• **Task description**:
Return the lines of the items exactly, starting at the line that contains "You are a GUI" and ending at the end of the items. Leave the pictures out of your answer.
======== Given data ========
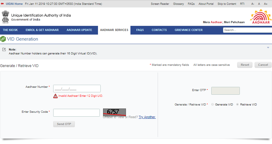Click the Reset button

[245, 65]
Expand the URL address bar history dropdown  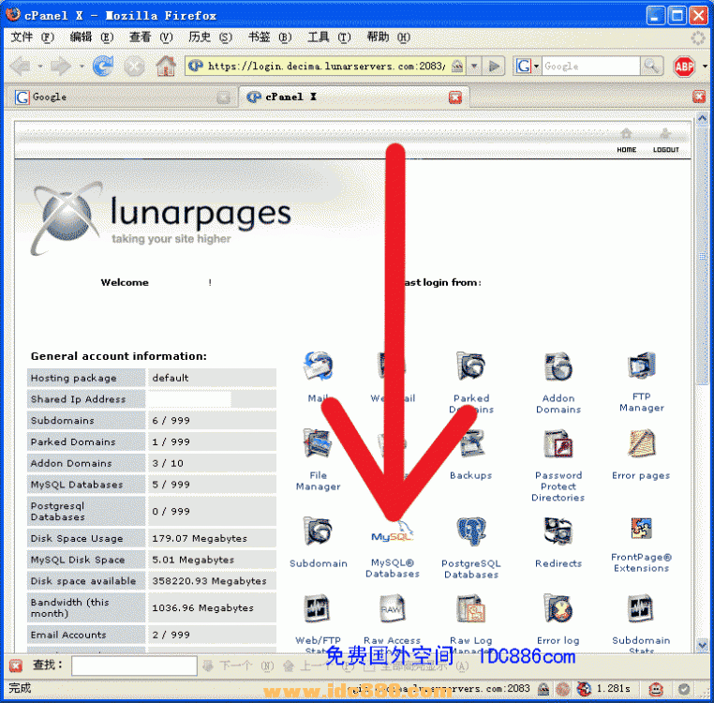[474, 67]
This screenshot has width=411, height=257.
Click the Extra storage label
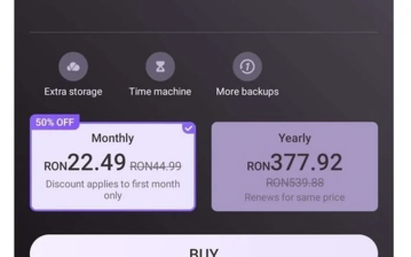pyautogui.click(x=73, y=92)
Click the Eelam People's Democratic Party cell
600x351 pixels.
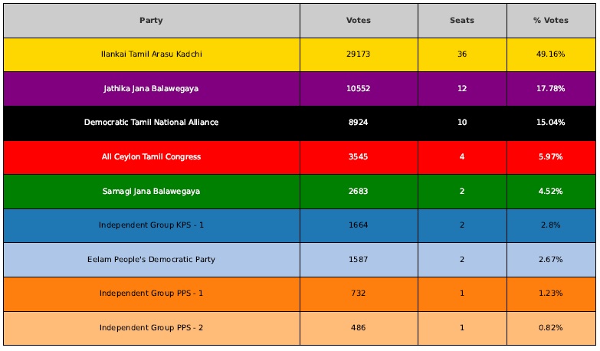pyautogui.click(x=152, y=260)
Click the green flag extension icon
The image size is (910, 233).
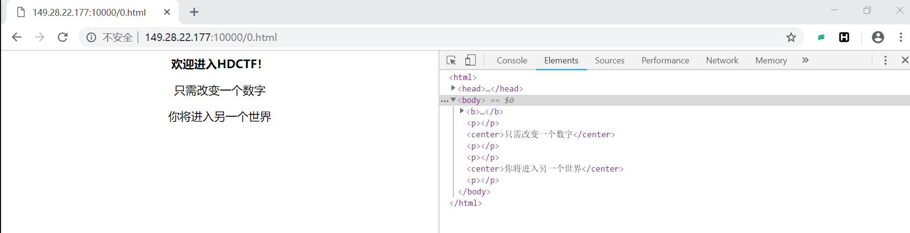[x=821, y=37]
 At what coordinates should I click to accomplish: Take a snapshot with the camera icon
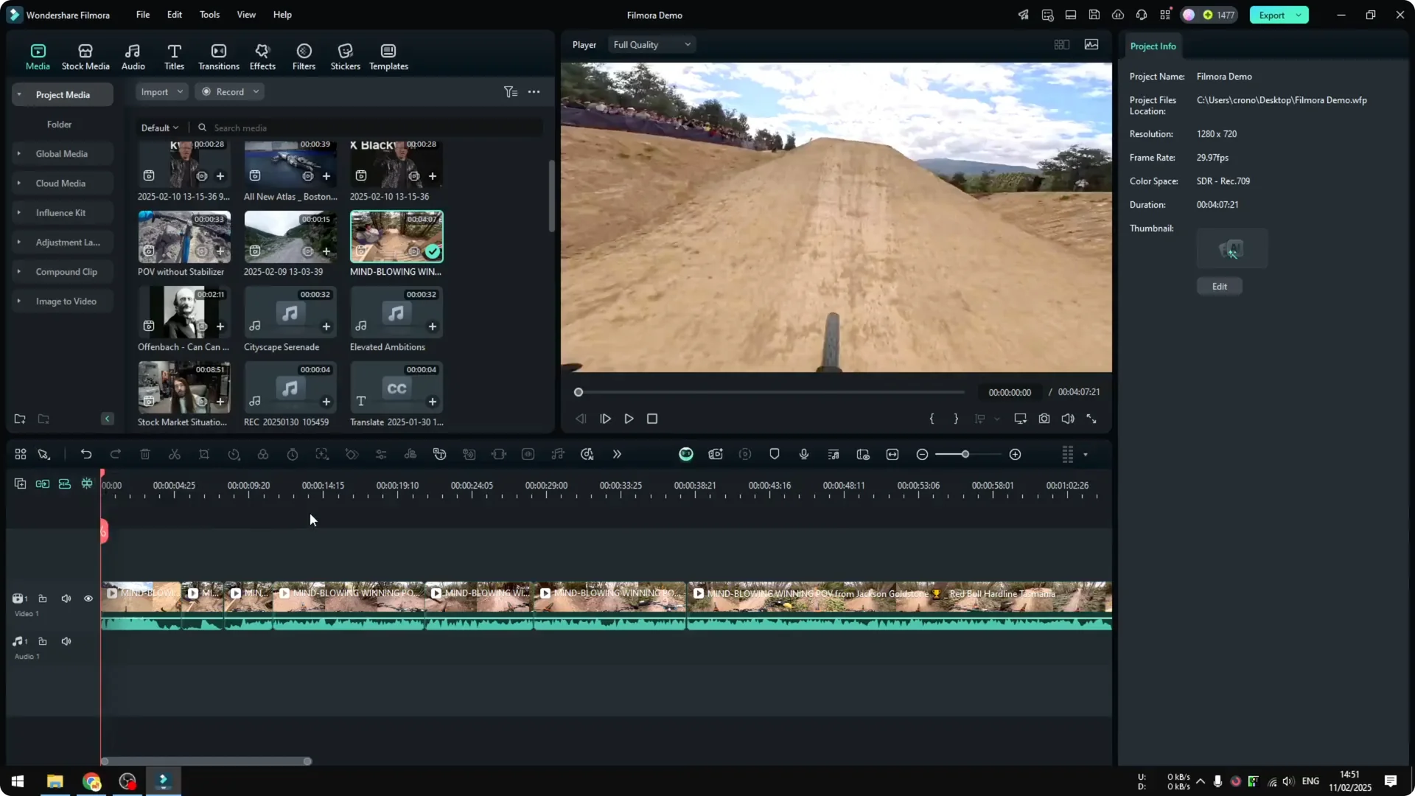click(x=1044, y=419)
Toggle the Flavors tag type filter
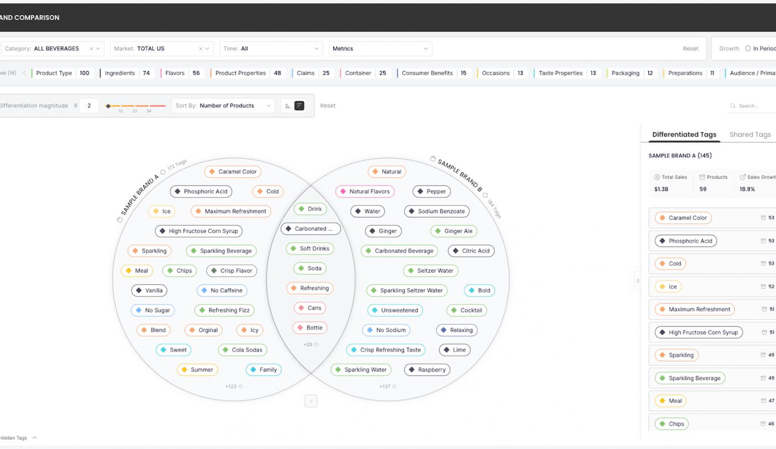 (x=182, y=73)
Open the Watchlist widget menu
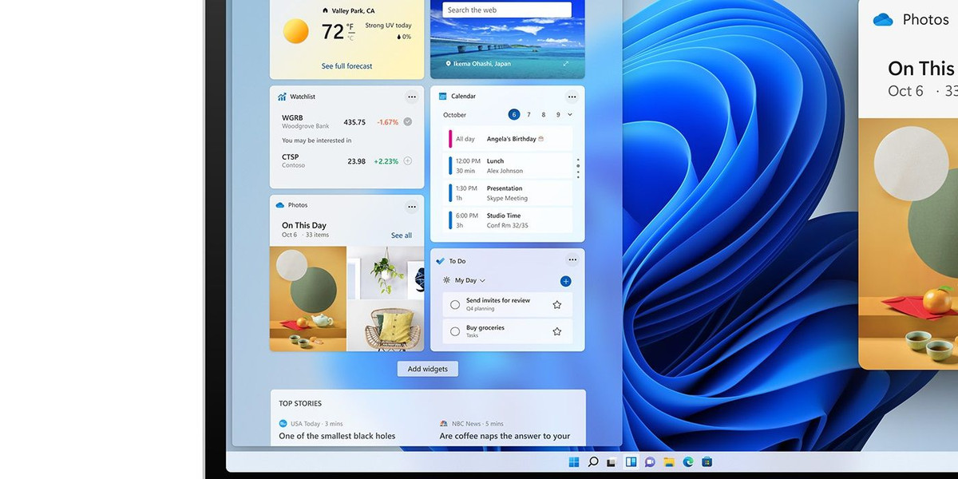 coord(412,97)
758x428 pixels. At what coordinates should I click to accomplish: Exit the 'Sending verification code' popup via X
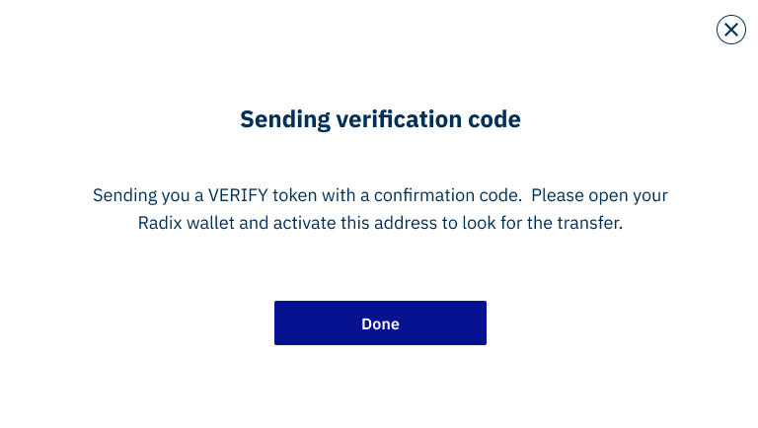pos(731,30)
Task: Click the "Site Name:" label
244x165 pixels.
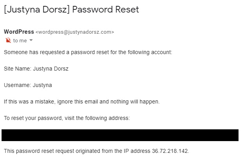Action: coord(18,69)
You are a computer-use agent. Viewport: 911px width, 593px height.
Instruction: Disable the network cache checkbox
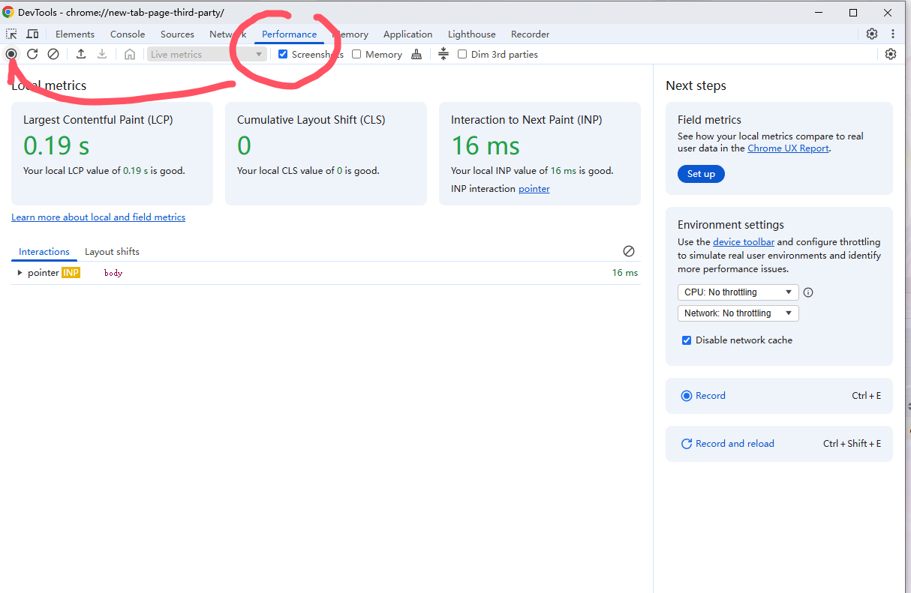click(686, 340)
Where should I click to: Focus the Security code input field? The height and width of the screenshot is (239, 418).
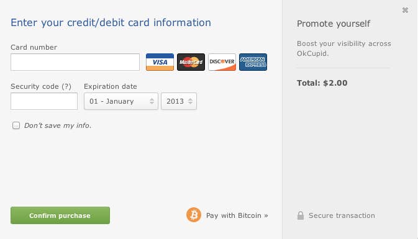pyautogui.click(x=44, y=101)
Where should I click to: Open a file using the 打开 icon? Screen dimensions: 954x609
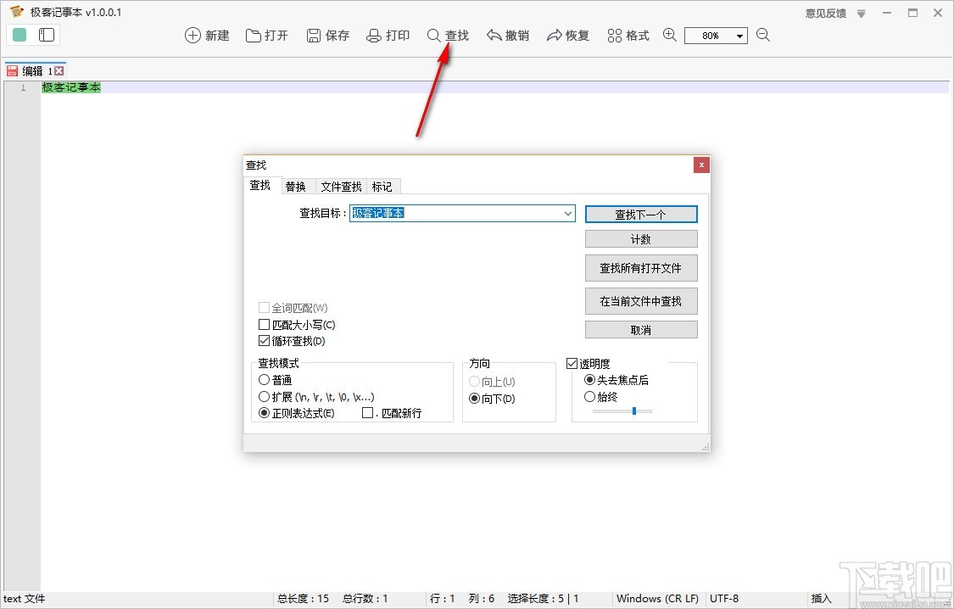pos(266,35)
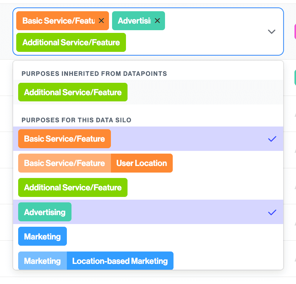
Task: Click the Purposes Inherited From Datapoints heading
Action: coord(94,74)
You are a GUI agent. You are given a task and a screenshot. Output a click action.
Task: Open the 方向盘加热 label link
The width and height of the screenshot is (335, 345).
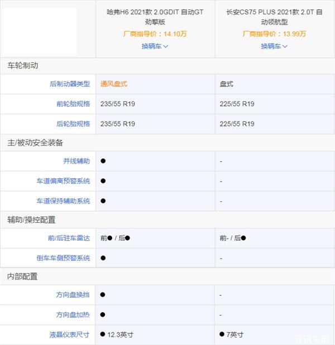pyautogui.click(x=73, y=315)
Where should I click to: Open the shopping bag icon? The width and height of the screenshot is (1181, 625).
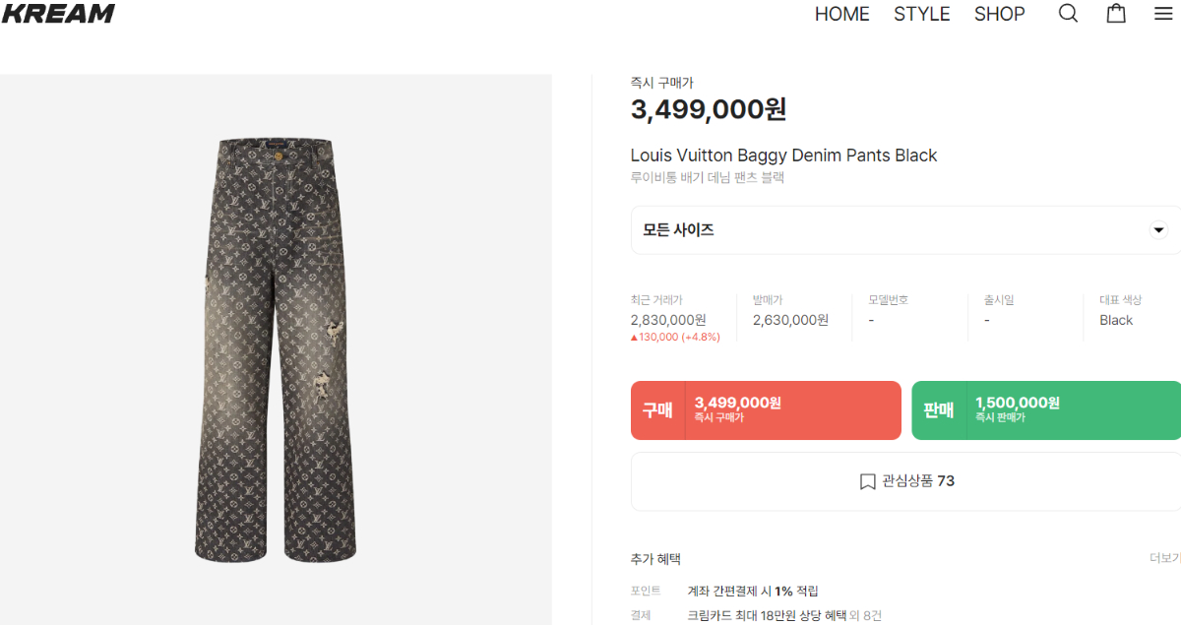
========
• **Solution**:
You are a GUI agent. You are given a task and a screenshot. Output a click action.
Task: Open the 方向盘加热 label link
The width and height of the screenshot is (335, 345).
pyautogui.click(x=73, y=315)
Where should I click to: Open the shopping bag icon? The width and height of the screenshot is (1181, 625).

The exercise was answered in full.